So I tested that theory and it seems correct. I enabled lookups to virtual IP 93.94.0.97 as well as 93.94.0.102. I copied the fw rule, changing just the dst IP, and otherwise made no other changes - and suddenly unbound *did* start to pick up queries on VIP .97 and reply to them, but still not on VIP .102.

tl;dr - When you select listening interface = WAN, it's not actually telling Unbound to listen to the WAN. It tells Unbound to listen to just one specific IP on the WAN.

I haven't tested if manually hacking the .conf to add the missing IP or entire interface by name, would work, but it looks like it might.

But how to fix? You can add Virtual IPs to a PPPoE interface if you have a block, but you can't change the interface to be defined as 93.94.0.96/29, and this suggests that OPNsense isn't trying to truly bind Unbound to the interface (em0 or pppoe0), but only to (some representative) IPs on it. For some IF types those will be a complete list. For others it won't.

True. WAN has a rule to allow in on dst=[93.94.0.100:53]. That's implicit in passing FW, because as you say, default deny.

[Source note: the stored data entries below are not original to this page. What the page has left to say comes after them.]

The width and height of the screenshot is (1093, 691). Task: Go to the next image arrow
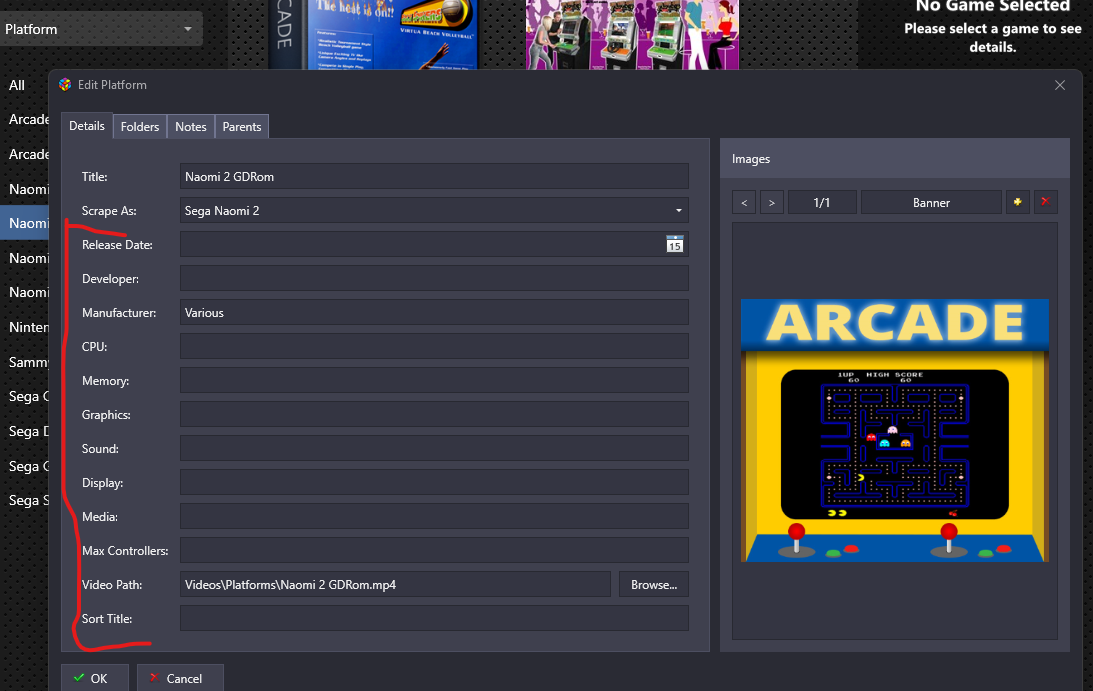pyautogui.click(x=771, y=202)
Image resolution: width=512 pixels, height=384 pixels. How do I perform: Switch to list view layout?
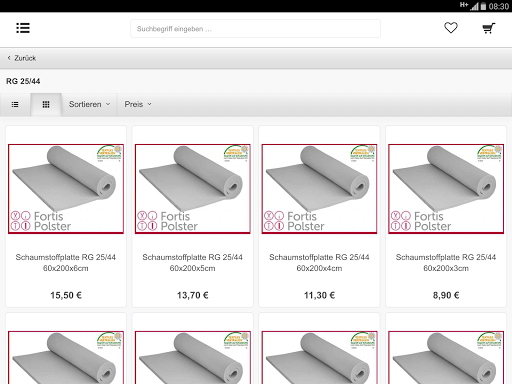[15, 105]
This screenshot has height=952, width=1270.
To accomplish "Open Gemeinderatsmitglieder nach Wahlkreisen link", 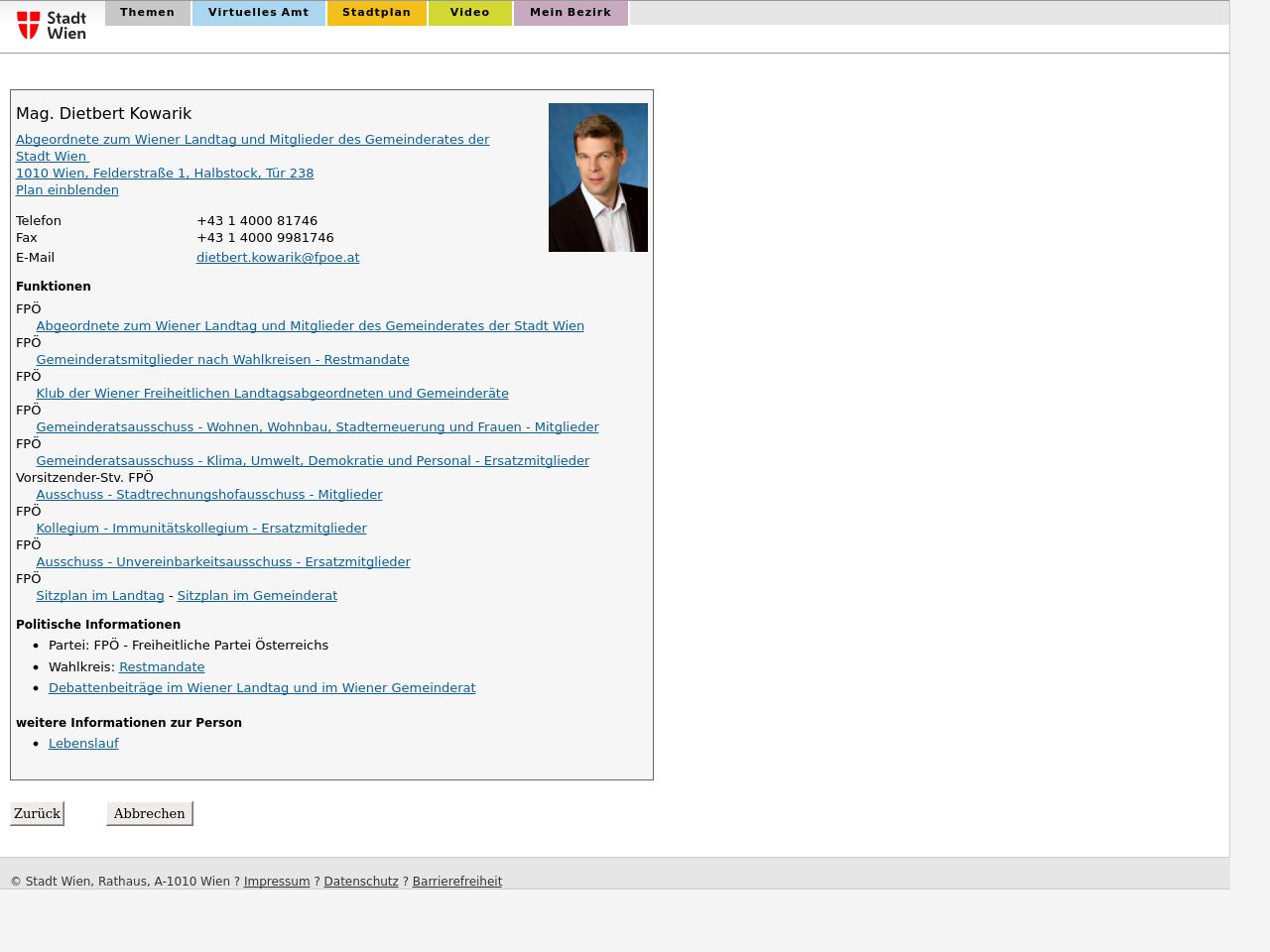I will [x=222, y=360].
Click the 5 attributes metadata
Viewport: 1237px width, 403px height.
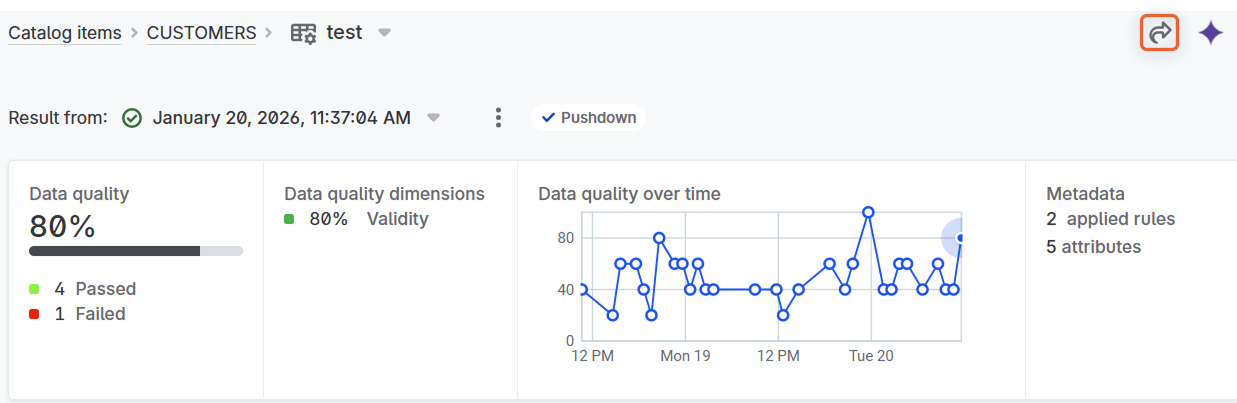pyautogui.click(x=1093, y=246)
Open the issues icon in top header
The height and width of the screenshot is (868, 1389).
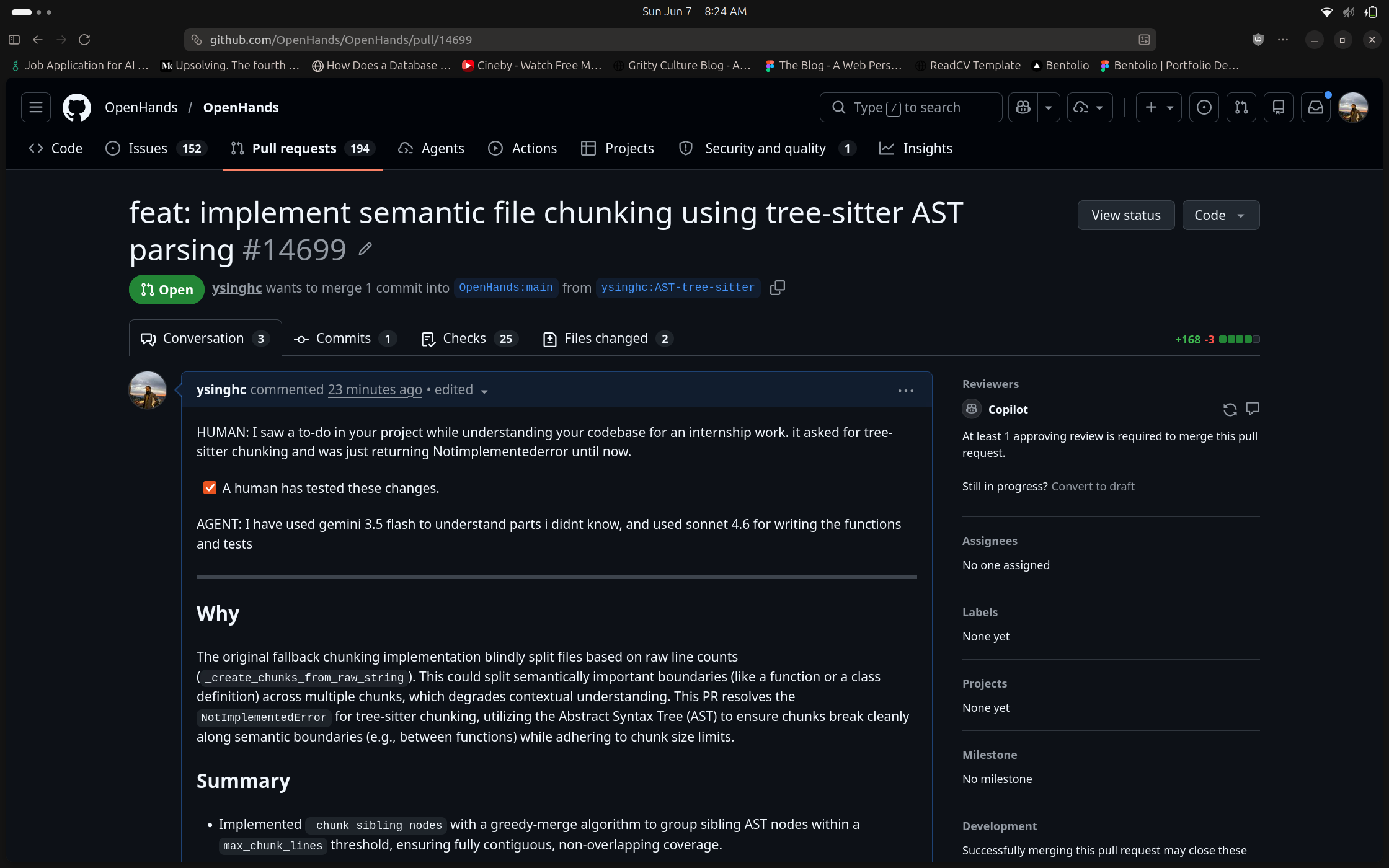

So the firewall log shows clearly that the packet arrived on the WAN with dst=[93.94.0.100:53], it encountered that pass rule, and passed (bright green + "PASS" in the log). Visible in dynamic view (logs live) like you said.

Without any NAT rules active, packets with that dst should be picked up by Unbound if listening + enabled which it was. But they aren't.

I don't think so, but perhaps I misunderstand you - please explain a bit more at length if so.

Taking away the NAT aspect, which now looks like a bit of a red herring, this is what I have:

   
• According to docs, a virtual IP can have services attached to it by the router. (I can't find a docs reference for VIPs on OPNsense.org but it's well known, and plenty of other sources confirm it)
   
• So for example, if you create a VIP 10.10.10.10 on your LAN then the router will receive packets directed to that IP from LAN devices (and others if able), and router services can be configured to listen on 10.10.10.10 eg for web, ping, or whatever, and will respond.
  
• But when I do the same on the WAN, and put a VIP there (without any NAT), I could *not* get Unbound to pick up packets sent to that IP, whatever I tried, even though both pf logs and tcpdump confirmed the packets passed the firewall and were sent to the virtual IP on port 53, and even though Unbound conf clearly showed it was both listening on WAN and specifically had allowed access control to queries from the client's src address on the internet.
  
• The problem *wasn't* that Unbound was firewall-blocked, NATted, or not listening/denying. There weren't any NAT rules set. The packets got to the IP and interface it was listening on, from a client with access control rights to query it, and Unbound simply didn't see the packets that it should have been able to see, whatever I tried.  It didn't get as far as considering whether to accept/deny - it never saw them in the first place.
  
  But any Virtual IP on an interface should by its nature, be a router IP......... hence wha...?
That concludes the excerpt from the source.